DOCUMENT TEXT:
== Segment start ==
6. Intermesh And Thematic Integration
Proliferation and interpenetration of scientiﬁc NGOs and IGOs over past decades has gone hand-in-hand with a corresponding growth in numbers of civic NGOs and corporate lobbies. These also interact with scientiﬁc bodies, adding to the hybrid criss-cross of connections in which scientiﬁc and political agendas converge and blend. Leading scientists respond to the strain by constantly reemphasizing the need to protect the objectivity and integrity of scientiﬁc knowledge claims (Greenaway 1991). Conﬂicts have emerged around attempts to commercialize and privatize national databases, with both ICSU and IGOs, like the WMO, coming out strongly in favor of a policy for open access to information that is invaluable for world research on global problems. Similar tensions have evolved over intellectual property in biotechnology, where scientists are more apt to be of two minds.
In the wake of globalization, in Third World countries in particular, both scientists and politicians have reacted against the design of Trade Related Intellectual Property Rights (TRIPS) as negotiated within the World Trade Organization (WTO). Around these and other issues, new tensions arise to pull scientists in several directions along the four diﬀerent ‘logics’ (delineated at the beginning of Sect. 4). Thematic integration of research agendas is a second qualitative dimension needing further study. How problems are framed, data, as well as concept formation involves interpretation and epistemological imperatives. This is apparent in research on global climate change, where large international scientiﬁc programs (IGBP and WCRP) work hand-in-hand with IPCC to orchestrate problem sets, preferred methodologies and modeling criteria. Core sets of concepts spun in the world’s leading scientiﬁc countries with epistemic communities of climatologists around General Circulation Models (GMCs) have a bearing on the type of data ﬁeld workers should look for, and the format in which the data are cast; special funding programs exist that enroll scientists from the scientiﬁc peripheries.
== Segment end ==
AVAILABLE DATA:
== Segment start ==
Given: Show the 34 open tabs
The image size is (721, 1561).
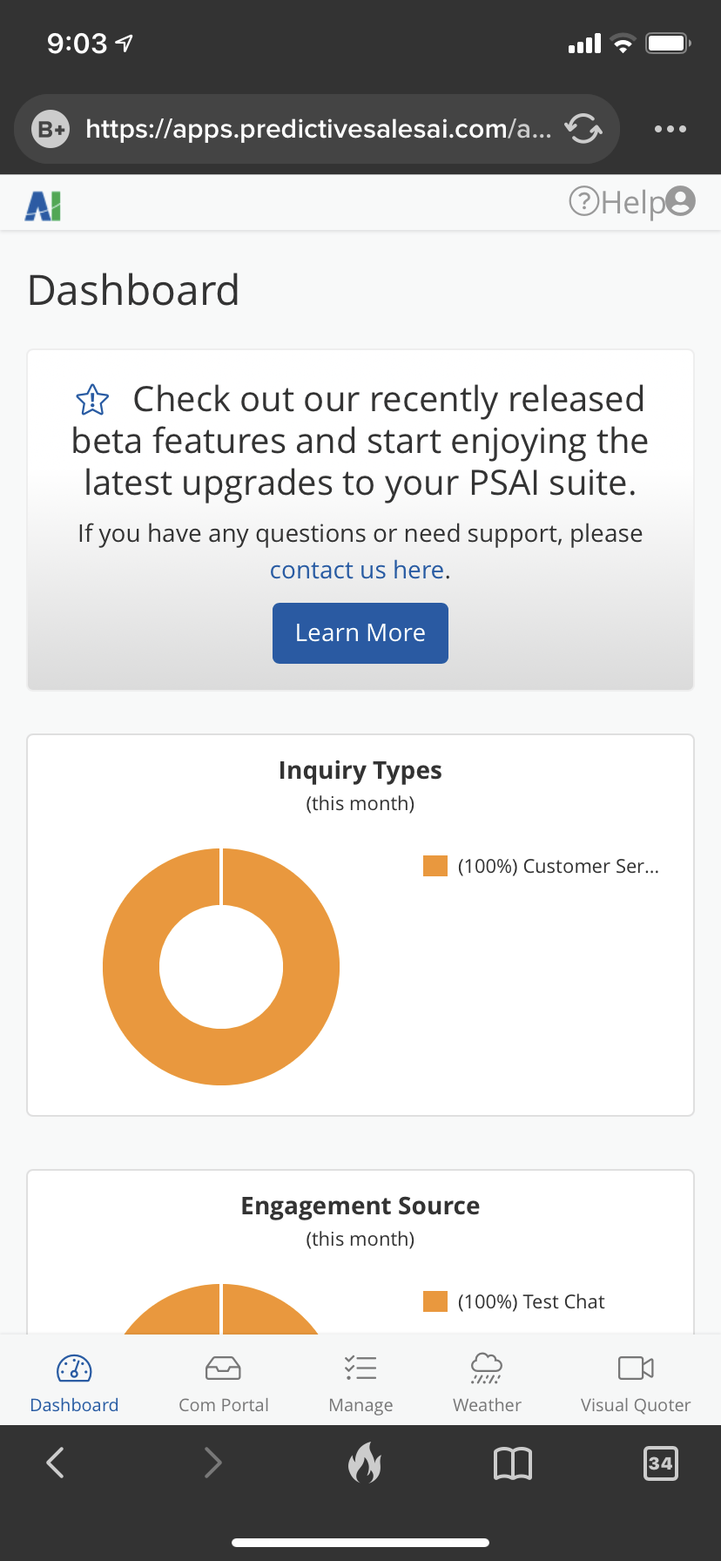Looking at the screenshot, I should [660, 1463].
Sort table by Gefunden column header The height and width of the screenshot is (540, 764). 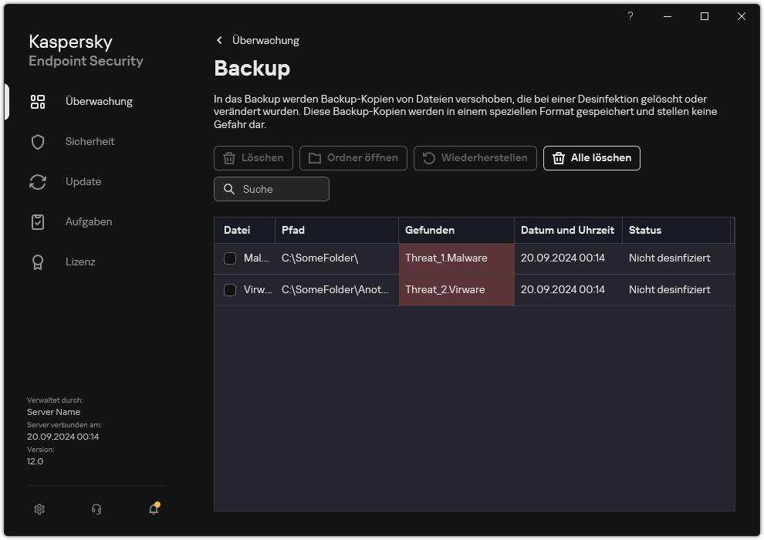tap(430, 230)
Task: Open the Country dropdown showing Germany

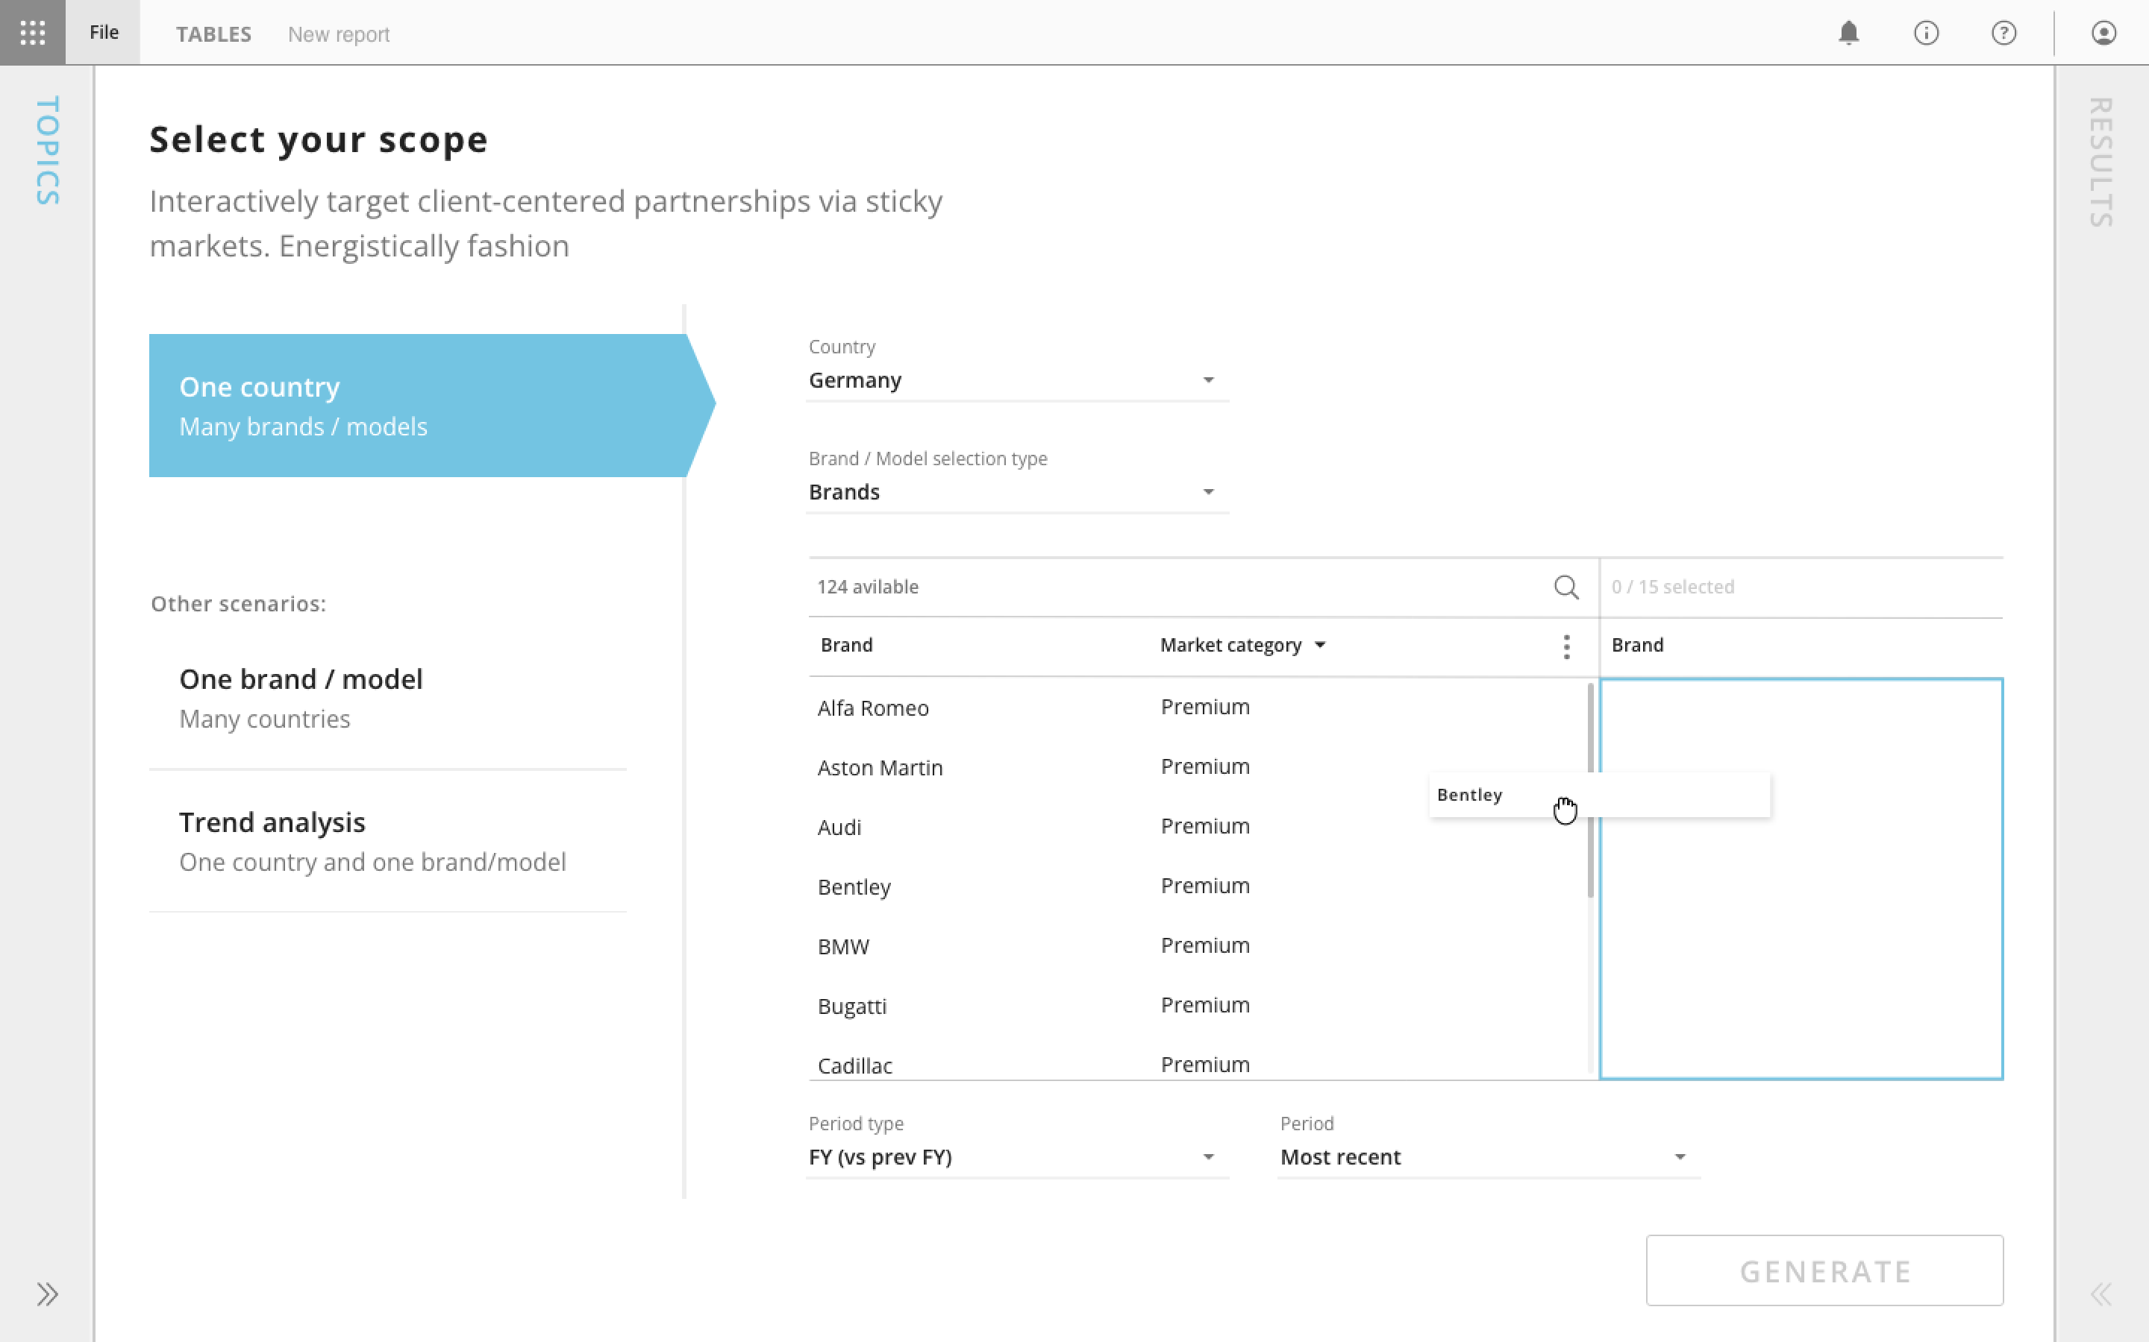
== Segment end ==
REQUIRED TASKS:
(A) Do the following statements agree with the section on intermesh and thematic integration? Answer yes or no for each and quote the deciding words.
(i) ICSU and the WMO backed open access to information.
(ii) Scientists hold a single, settled view on intellectual property in biotechnology.
(iii) IGBP and WCRP cooperate with IPCC in climate change research.
(B) Answer these questions from the section on intermesh and thematic integration:
(i) Whose 1991 work is cited on protecting the objectivity and integrity of scientific knowledge claims?
(ii) Within which organization was TRIPS negotiated?
(iii) Around what models have epistemic communities of climatologists formed?
Rely on the text alone for your answers.

OUTPUTS FOR THE TASKS:
(A)
(i) Yes: "coming out strongly in favor of a policy for open access to information"
(ii) No: "where scientists are more apt to be of two minds"
(iii) Yes: "work hand-in-hand with IPCC to orchestrate problem sets"

(B)
(i) Greenaway
(ii) The World Trade Organization (WTO)
(iii) General Circulation Models